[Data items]
********

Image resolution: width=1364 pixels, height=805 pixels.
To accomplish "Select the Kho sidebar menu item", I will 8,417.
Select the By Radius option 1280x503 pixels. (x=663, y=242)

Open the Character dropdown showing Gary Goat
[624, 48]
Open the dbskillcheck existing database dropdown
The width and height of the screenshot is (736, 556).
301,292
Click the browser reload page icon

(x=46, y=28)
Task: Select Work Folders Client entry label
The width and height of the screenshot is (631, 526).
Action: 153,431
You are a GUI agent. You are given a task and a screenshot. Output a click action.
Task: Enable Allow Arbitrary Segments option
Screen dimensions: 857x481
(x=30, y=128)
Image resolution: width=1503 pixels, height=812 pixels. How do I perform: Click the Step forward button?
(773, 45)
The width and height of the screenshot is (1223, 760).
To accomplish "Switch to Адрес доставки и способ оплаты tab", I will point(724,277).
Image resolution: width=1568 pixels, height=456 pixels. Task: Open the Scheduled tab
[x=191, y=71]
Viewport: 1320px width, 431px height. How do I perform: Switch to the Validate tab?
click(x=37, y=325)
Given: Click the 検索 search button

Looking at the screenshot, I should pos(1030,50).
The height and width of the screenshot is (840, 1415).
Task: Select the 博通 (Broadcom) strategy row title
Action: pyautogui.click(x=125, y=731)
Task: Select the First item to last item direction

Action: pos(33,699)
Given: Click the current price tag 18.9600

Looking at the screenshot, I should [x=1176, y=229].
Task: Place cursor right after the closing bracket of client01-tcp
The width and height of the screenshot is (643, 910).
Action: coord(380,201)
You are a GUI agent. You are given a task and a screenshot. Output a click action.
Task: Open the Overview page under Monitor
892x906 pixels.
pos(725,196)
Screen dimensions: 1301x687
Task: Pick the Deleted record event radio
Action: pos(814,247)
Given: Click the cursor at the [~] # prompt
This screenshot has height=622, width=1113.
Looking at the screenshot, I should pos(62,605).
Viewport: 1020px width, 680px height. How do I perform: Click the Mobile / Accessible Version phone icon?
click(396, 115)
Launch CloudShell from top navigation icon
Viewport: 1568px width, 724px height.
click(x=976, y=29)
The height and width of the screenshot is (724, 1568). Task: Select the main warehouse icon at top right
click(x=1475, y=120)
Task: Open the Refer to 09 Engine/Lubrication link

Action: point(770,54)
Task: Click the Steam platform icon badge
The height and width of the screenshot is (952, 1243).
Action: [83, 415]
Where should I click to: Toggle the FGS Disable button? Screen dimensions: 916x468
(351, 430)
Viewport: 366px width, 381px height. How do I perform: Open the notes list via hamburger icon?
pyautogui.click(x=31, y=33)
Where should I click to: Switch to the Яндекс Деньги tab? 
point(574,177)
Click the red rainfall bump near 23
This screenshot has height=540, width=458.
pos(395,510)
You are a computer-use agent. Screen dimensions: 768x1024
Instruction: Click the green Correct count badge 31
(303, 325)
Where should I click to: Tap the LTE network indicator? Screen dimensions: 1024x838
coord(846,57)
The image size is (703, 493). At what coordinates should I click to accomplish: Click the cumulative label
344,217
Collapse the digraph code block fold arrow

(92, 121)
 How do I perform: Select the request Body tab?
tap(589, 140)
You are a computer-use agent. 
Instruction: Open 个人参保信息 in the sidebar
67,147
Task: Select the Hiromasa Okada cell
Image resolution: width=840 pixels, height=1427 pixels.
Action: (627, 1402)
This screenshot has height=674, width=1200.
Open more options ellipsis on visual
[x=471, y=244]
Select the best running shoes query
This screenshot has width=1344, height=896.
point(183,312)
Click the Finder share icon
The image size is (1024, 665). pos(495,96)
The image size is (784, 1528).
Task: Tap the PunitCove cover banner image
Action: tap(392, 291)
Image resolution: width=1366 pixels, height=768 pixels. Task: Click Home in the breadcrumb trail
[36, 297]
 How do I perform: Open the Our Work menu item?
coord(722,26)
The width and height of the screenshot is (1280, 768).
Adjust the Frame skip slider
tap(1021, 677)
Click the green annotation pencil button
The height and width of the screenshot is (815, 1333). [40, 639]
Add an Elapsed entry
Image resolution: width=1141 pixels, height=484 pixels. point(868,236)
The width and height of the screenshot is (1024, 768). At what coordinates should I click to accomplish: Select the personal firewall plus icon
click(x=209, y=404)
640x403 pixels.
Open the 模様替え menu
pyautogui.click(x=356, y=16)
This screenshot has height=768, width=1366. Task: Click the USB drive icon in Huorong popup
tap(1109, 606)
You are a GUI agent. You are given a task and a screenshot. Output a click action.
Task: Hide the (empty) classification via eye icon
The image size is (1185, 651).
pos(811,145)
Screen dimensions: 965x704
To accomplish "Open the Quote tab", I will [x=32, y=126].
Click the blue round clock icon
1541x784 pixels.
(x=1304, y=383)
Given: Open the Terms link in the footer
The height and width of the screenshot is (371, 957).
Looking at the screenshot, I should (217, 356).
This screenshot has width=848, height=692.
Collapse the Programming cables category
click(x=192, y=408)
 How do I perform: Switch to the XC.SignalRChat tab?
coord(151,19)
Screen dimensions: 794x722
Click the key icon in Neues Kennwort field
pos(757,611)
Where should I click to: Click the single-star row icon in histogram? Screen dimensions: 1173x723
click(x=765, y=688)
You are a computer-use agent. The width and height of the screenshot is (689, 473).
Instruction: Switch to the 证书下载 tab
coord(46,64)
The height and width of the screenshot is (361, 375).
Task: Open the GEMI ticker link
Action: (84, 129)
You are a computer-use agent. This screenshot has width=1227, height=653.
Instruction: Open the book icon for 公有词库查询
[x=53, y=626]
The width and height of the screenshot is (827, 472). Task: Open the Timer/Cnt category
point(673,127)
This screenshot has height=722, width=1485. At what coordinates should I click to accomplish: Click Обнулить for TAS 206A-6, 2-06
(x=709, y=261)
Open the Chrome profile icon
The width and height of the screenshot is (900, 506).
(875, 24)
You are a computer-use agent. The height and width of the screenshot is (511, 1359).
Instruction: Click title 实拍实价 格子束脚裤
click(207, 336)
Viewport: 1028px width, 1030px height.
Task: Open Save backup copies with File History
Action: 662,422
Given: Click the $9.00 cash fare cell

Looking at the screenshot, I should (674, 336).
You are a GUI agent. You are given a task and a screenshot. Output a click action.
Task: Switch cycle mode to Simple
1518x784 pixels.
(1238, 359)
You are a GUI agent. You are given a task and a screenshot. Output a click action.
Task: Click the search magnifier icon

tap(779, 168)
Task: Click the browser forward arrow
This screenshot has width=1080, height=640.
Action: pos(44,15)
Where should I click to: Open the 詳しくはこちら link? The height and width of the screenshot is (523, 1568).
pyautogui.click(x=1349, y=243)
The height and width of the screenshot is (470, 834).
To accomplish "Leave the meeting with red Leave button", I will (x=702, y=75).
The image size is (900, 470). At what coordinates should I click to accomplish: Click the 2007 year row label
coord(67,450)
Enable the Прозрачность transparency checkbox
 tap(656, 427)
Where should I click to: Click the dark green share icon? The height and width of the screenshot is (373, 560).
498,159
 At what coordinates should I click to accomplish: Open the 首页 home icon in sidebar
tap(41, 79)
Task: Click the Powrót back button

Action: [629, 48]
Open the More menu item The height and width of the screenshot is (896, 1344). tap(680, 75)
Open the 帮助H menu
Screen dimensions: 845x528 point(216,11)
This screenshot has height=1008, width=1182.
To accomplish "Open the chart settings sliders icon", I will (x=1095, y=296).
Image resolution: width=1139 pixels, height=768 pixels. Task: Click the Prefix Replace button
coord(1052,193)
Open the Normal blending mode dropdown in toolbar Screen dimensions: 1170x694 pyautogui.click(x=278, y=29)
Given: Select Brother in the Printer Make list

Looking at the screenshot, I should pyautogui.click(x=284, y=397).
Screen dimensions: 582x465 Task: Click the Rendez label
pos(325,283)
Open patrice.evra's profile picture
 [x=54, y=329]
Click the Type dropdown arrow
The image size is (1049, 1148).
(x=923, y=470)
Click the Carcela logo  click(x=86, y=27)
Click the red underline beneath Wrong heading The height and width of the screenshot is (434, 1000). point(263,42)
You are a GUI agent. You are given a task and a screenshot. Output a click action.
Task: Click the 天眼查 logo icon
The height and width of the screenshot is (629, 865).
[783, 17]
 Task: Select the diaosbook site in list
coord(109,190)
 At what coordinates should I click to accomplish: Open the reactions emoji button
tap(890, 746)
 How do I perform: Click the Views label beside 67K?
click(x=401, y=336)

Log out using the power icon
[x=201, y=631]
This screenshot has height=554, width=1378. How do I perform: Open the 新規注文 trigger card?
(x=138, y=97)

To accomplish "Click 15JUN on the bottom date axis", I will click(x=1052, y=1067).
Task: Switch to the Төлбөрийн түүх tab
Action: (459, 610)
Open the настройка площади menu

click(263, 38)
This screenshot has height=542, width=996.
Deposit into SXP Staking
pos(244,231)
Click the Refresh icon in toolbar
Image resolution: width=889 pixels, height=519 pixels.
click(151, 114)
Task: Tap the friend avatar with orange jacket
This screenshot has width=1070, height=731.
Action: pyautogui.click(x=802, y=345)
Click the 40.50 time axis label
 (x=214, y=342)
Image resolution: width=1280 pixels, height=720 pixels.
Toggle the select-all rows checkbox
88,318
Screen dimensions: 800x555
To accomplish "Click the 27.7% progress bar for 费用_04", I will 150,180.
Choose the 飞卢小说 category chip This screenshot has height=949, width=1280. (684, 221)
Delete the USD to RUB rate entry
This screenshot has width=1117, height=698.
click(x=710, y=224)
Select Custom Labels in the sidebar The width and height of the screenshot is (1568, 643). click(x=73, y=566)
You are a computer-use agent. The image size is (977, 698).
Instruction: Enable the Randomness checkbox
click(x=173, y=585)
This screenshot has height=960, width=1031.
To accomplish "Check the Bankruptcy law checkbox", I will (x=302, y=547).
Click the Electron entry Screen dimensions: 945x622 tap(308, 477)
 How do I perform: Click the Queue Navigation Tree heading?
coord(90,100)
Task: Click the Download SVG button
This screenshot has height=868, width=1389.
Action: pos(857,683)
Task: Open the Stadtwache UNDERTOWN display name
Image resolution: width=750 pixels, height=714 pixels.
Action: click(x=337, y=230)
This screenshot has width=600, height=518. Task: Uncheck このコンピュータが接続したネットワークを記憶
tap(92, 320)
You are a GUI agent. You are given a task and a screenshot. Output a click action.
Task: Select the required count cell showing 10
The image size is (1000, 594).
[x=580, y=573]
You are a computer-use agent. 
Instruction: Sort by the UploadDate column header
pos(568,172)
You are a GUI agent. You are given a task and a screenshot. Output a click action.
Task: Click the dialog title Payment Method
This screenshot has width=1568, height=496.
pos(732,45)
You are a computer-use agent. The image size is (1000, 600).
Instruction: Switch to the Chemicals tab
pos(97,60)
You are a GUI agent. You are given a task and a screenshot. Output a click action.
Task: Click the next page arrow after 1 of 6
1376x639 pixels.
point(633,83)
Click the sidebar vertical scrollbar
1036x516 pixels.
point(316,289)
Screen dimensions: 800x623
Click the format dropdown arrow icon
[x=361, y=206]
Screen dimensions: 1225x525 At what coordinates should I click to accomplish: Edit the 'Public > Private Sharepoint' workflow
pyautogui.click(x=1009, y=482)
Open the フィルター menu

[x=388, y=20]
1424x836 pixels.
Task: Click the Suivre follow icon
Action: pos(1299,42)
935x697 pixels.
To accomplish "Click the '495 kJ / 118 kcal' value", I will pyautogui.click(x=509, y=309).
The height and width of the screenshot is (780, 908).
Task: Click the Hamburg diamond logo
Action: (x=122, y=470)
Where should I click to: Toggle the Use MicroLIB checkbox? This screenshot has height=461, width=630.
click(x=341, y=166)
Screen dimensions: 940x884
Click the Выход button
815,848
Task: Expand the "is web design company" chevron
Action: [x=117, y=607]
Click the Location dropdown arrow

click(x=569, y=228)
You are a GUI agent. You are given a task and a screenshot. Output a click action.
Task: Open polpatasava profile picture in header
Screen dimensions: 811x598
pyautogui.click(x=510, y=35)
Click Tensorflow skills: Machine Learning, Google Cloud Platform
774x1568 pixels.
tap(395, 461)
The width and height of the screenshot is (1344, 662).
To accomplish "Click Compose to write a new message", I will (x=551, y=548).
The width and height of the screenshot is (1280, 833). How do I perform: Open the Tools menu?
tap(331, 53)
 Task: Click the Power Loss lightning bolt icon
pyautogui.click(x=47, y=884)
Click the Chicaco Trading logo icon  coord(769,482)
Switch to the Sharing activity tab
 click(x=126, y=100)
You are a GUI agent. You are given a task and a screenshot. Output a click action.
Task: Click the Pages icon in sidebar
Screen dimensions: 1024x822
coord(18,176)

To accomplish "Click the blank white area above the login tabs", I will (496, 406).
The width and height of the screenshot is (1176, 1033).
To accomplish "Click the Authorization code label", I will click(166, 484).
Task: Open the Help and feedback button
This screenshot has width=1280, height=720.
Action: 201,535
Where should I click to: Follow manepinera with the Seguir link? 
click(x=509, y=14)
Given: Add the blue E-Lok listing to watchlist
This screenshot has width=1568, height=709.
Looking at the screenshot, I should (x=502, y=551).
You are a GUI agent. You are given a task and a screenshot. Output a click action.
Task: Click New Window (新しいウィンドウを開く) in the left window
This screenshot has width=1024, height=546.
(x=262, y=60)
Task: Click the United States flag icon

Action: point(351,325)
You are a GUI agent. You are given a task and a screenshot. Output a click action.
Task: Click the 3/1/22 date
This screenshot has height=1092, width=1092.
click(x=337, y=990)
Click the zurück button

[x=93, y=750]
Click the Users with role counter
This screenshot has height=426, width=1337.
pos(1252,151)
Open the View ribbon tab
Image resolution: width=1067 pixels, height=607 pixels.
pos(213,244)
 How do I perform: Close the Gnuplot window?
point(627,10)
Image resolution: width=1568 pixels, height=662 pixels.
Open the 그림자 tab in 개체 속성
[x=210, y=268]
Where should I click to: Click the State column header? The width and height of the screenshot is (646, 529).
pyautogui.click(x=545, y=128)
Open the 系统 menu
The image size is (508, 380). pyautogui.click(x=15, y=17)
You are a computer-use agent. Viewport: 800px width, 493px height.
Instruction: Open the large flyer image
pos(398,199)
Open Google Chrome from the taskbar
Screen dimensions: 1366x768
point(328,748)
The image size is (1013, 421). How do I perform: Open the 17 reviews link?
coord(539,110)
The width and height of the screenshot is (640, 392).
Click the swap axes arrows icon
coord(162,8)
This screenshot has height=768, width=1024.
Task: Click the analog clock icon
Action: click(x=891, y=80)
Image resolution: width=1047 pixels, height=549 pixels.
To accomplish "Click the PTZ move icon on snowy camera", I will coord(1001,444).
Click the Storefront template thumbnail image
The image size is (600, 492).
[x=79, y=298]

********

■ Exercise objective:
Count how many lines above contain the word "after". Reply with the number alone.

■ Task answer:
2